La [7], dispensée de comparaître, demande au tribunal de rejeter le recours formé par Monsieur [U] [H].

Elle fait valoir que l'avis du médecin conseil s'impose à la [6].

L'affaire a été mise en délibéré au 10 avril 2025.

MOTIFS

Sur la demande d'expertise médicale

Selon l’article R. 142-16 du Code de la sécurité sociale, « La juridiction peut ordonner toute mesure d’instruction, qui peut prendre la forme d’une consultation clinique ou sur pièces exécutée à l’audience, par un consultant avisé de sa mission par tous moyens, dans des conditions assurant la confidentialité, en cas d’examen de la personne intéressée ».

L’opportunité d’ordonner une consultation médicale relève de l’appréciation souveraine du magistrat.

En l'espèce, le médecin conseil de la [6] a décidé de déclarer guéri au 29 février 2024 Monsieur [H] [U] des suites de l'accident du travail dont il a été reconnu victime le 4 mai 2022.

Il résulte du rapport médical du médecin conseil que cette décision a été prise en considération du fait que « les séquelles ce jour clinique sont surtout imputables à la chute post AT, d'autant qu'il existait un état antérieur.

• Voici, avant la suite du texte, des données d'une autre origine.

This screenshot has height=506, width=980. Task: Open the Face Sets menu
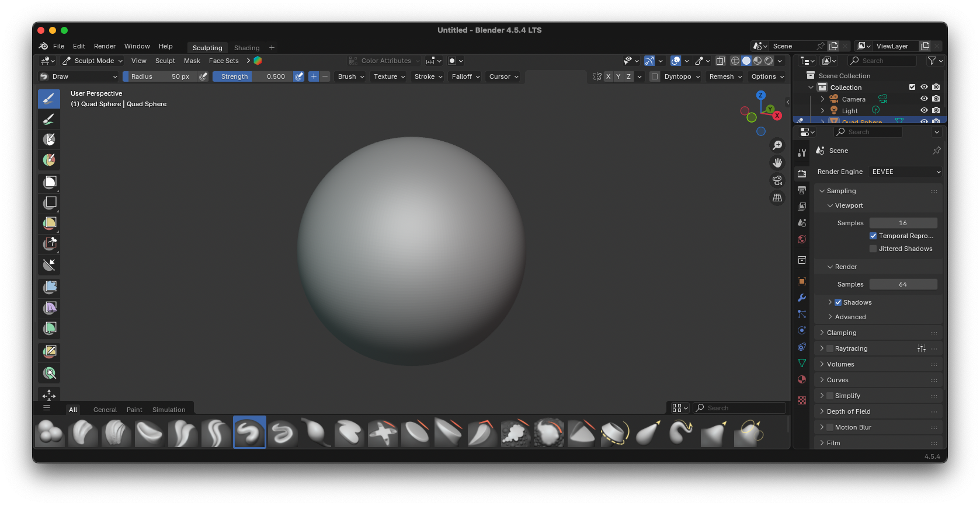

Pas de séquelles indemnisables au titre de l'accident du travail du 4/05/2022 ». Il ressort, en effet, de la page 1 de ce même rapport que dans le cadre de la prise en charge en kinésithérapie consécutive à son accident du travail, Monsieur [U] [H] a chuté suite à la casse du matériel du kinésithérapeute, ce qui a occasionné une fracture L1.